» Text extract
— Begin —
According to my pock-marked memory, my dad held at least 5 jobs, sequentially, during the time I was growing up. Every few years, he seemed to move on to a new job, eventually landing someplace he retired from.

My mom variously was engaged in the following classes or hobbies:
bread-making
cake decorating
special effects make-up
Mary Kay-style beauty product sales
crocheting
knitting
part-time make-up artist

The closet became filled with half-finished projects and tools of a trade long abandoned. 

My dad also told me a few years ago that he rarely finished projects he began around the house (the wallpaper all done, except for that spot there; the fireplace paint stripped, but not re-stained) because of his own childhood lesson that if you finished something it could be criticized.

And I wonder what of this I’ve “inherited” through observation.
— End —
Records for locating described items
— Begin —
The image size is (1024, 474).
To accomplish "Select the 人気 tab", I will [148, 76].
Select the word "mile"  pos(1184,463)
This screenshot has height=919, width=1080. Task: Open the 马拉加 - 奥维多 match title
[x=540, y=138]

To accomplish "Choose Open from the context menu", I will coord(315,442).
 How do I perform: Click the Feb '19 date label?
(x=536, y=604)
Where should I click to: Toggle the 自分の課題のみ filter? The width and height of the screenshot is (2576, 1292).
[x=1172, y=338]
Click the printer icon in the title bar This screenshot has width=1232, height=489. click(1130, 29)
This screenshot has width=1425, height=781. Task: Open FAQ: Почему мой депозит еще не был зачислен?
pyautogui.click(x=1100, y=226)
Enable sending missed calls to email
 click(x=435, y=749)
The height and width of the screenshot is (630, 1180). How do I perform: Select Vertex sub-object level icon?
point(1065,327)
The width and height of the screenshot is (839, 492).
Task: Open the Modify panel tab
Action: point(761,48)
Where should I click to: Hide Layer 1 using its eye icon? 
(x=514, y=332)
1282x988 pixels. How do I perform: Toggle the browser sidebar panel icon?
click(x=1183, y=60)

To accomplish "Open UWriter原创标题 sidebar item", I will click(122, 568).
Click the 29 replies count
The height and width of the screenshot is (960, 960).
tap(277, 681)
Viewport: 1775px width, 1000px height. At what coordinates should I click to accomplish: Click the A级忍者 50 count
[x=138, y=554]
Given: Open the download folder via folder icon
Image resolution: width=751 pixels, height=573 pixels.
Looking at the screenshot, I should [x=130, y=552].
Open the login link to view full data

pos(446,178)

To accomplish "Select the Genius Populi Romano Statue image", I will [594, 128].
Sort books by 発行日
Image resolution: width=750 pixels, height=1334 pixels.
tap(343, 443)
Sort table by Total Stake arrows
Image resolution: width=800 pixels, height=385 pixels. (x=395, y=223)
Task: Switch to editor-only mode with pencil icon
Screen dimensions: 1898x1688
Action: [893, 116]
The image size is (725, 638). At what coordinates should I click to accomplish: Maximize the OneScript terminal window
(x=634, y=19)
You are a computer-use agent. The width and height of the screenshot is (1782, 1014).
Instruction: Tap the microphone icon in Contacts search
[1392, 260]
— End —
» Directions
[a] For each statement, (i), (ii) and (iii), say whether it agrees with the passage about unfinished projects, answering yes or no and quoting the words from the passage that settle it.
(i) The father held at least five jobs, one after another, while the narrator was growing up.
(ii) The father completely finished the wallpaper.
(iii) The father said he seldom finished home projects because finished work could be criticized.
[b] According to the passage about unfinished projects, what filled the closet?
The records were drawn from a separate source.

» Solutions to the tasks
[a]
(i) Yes: "my dad held at least 5 jobs, sequentially, during the time I was growing up"
(ii) No: "the wallpaper all done, except for that spot there"
(iii) Yes: "because of his own childhood lesson that if you finished something it could be criticized"

[b] Half-finished projects and tools of a trade long abandoned.